2.〇 正しい。滑膜ヒダ障害が考えられる。
滑膜ヒダとは、膝関節の関節包内にあるひだ状の部分で、膝の屈伸時にクリック音を触知する特徴がある。ほかにも、運動時に疼痛や違和感を生じる。膝関節の膝蓋内側滑膜ヒダが屈伸運動時に膝蓋骨と大腿骨内側課との間に挟まり機能的刺激を受けて肥厚する。内側滑膜ヒダは関節鏡で見ると棚のようにみえることから、タナ障害とも呼びます。

3.× ジャンパー膝
ジャンパー膝とは、ジャンピングなどの繰り返し行動による過度のストレスが膝蓋腱に与えられることにより、膝蓋骨周囲の疼痛や腫脹を生じている状態を指す。
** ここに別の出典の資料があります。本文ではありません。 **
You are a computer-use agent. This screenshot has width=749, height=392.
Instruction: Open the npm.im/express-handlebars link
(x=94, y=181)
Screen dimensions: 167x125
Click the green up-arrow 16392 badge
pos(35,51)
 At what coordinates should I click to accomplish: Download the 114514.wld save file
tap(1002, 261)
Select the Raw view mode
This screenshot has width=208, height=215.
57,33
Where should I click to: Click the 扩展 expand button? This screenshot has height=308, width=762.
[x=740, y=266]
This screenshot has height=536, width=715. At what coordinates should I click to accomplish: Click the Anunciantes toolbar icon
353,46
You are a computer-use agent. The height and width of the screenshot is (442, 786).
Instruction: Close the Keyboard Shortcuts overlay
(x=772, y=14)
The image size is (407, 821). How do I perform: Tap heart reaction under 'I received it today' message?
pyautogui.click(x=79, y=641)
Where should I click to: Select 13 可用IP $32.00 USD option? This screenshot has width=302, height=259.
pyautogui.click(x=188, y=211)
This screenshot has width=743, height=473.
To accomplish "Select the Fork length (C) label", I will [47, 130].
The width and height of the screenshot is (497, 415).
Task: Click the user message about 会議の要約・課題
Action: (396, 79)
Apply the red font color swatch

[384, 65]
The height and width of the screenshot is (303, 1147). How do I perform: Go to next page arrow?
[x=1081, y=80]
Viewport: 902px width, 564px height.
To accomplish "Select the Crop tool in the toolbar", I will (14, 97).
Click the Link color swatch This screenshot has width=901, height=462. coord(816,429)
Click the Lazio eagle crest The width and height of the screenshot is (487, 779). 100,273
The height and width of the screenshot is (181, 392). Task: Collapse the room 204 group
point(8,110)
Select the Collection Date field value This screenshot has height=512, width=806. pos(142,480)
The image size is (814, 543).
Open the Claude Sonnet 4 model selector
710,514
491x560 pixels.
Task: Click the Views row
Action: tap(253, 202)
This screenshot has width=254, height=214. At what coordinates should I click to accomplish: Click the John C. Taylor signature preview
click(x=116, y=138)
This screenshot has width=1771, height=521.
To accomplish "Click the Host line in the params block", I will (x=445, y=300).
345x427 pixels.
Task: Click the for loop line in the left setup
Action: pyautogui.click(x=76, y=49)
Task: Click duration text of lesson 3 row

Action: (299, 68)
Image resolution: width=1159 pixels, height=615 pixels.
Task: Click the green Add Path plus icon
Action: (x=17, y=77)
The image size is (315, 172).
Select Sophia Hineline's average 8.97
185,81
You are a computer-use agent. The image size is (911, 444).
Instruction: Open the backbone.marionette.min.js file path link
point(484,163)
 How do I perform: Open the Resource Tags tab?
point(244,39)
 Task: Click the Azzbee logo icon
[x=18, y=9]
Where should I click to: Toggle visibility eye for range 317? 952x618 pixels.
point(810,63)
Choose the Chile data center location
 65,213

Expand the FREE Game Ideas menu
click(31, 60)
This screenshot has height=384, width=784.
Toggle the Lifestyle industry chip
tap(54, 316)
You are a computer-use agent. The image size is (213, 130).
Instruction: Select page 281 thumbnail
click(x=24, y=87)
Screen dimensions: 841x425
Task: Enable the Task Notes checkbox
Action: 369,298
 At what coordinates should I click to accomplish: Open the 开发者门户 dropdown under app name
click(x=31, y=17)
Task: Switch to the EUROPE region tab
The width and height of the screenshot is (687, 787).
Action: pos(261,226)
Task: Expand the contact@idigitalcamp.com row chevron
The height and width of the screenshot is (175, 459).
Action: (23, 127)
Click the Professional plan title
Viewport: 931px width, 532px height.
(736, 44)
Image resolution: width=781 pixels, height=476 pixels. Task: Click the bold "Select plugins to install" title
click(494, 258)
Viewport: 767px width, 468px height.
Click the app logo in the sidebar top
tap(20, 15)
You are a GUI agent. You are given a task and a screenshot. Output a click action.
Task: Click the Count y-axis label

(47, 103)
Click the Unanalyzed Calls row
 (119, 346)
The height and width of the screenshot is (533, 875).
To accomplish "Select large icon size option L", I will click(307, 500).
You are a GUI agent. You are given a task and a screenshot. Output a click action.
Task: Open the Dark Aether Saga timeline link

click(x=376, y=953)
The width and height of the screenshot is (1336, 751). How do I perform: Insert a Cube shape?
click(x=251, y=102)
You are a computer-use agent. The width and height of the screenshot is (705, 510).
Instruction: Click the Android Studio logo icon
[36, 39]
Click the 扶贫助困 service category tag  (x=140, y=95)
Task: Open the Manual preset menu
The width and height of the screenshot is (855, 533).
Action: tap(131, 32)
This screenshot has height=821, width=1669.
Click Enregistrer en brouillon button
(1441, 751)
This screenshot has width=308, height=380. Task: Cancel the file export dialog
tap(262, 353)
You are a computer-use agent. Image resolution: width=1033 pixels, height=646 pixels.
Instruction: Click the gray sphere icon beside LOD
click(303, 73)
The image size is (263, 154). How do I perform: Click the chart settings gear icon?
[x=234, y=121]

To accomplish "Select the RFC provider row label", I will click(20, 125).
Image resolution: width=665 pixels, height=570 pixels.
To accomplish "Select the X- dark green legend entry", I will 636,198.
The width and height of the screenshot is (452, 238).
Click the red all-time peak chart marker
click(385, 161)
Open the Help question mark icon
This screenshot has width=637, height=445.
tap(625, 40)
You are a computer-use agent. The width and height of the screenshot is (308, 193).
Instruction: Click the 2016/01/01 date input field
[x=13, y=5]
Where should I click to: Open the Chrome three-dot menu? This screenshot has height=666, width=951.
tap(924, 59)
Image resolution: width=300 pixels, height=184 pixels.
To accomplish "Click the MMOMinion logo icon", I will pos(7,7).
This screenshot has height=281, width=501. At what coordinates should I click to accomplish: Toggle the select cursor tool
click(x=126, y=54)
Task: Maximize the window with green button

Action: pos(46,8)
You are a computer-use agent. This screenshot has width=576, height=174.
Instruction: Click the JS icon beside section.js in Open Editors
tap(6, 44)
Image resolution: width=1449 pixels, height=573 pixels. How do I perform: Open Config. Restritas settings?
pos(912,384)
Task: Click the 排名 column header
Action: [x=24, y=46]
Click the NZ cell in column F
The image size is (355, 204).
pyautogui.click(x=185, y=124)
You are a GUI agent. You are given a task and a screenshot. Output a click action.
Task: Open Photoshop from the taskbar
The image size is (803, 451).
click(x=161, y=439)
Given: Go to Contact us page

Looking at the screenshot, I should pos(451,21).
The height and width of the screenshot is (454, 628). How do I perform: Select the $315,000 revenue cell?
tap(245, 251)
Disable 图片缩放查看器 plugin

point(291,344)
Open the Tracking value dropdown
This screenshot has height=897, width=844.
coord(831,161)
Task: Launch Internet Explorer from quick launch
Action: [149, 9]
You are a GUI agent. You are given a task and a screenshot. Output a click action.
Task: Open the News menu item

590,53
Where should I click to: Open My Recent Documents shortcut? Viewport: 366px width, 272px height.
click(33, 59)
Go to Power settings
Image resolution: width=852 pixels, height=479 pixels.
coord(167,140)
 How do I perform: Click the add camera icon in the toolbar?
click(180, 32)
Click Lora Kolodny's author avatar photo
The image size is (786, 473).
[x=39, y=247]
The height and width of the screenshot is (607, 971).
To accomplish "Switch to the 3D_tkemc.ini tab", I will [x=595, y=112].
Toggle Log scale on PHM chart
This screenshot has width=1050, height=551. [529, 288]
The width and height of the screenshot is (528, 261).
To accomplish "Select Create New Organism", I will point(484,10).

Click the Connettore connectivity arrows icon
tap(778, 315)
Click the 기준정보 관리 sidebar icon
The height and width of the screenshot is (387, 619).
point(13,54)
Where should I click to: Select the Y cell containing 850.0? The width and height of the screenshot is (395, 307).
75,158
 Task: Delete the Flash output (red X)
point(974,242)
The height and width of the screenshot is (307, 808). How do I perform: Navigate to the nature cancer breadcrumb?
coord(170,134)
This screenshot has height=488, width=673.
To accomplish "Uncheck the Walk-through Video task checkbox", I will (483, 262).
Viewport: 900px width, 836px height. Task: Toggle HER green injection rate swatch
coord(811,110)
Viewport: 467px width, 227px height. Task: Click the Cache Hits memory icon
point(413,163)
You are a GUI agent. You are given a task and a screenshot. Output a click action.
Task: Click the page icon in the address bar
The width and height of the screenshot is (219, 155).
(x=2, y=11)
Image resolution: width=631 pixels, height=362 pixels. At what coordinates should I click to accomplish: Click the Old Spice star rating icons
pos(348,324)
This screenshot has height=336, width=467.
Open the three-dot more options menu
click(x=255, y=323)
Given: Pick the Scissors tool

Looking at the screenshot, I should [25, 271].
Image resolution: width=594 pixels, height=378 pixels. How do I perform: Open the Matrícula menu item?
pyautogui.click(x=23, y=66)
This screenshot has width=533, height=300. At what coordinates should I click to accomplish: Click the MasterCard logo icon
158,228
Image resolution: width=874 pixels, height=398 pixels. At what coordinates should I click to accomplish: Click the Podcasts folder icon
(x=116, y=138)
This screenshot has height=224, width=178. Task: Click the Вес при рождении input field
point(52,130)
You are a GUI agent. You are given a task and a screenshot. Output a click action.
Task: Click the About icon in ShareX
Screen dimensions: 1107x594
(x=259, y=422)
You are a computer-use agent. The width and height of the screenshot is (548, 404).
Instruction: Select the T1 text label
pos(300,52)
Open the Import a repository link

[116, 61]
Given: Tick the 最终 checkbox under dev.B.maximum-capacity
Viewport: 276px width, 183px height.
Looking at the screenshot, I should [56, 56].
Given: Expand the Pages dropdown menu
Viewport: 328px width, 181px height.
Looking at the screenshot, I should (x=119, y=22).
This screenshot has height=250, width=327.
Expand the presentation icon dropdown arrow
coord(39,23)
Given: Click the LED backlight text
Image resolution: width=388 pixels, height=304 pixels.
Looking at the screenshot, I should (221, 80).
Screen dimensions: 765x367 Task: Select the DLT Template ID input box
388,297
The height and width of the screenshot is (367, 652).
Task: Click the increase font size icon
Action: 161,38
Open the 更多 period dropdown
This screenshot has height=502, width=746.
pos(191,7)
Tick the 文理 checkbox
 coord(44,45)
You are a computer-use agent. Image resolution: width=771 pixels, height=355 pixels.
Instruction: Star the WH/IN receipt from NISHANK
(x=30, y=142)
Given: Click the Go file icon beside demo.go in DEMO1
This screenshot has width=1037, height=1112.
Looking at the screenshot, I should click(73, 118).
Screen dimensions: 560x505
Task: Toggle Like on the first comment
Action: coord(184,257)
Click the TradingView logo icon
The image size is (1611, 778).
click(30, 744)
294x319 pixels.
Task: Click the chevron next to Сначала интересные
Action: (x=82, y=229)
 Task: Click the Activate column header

バスケットボールやバレーボールなどのスポーツによる膝伸展機構の使いすぎによって起こる。

4.× 腸脛靱帯炎
ランナー膝とは、腸脛靱帯炎ともいい、膝の屈伸運動を繰り返すことによって腸脛靱帯が大腿骨外顆と接触して炎症(滑膜炎)を起こし、疼痛が発生している状態を指す。特にマラソンなどの長距離ランナーに好発し、ほかにバスケットボール、水泳、自転車、エアロビクス、バレエ等にも多い。

 

 

 

 

 

問題122 48歳の女性。バレーボールの練習中、ボールを追いかけて、左中指を床に引っ掛け過伸展・尺側強制され受傷した。来所時、左手を握らせた時の写真を下図に示す。
 損傷部位はどれか。

1.中手骨
2.基節骨
3.中節骨
4.末節骨

答え.2

解説

本症例のポイント

・48歳の女性(バレーボールの練習)。
・受傷:左中指を床に引っ掛け過伸展・尺側強制された。
・左手を握らせた時の写真:クロスフィンガーがみられる。
→本症例は、クロスフィンガーがみられる。クロスフィンガーとは、患指が隣の指の下側に潜り込むという症状で、指が重なった状態で固定される。中手骨や基節骨の骨折時に生じる。本症例の場合、写真ではPIP関節から偏位が伴っているため基節骨部が損傷部位と考えられる。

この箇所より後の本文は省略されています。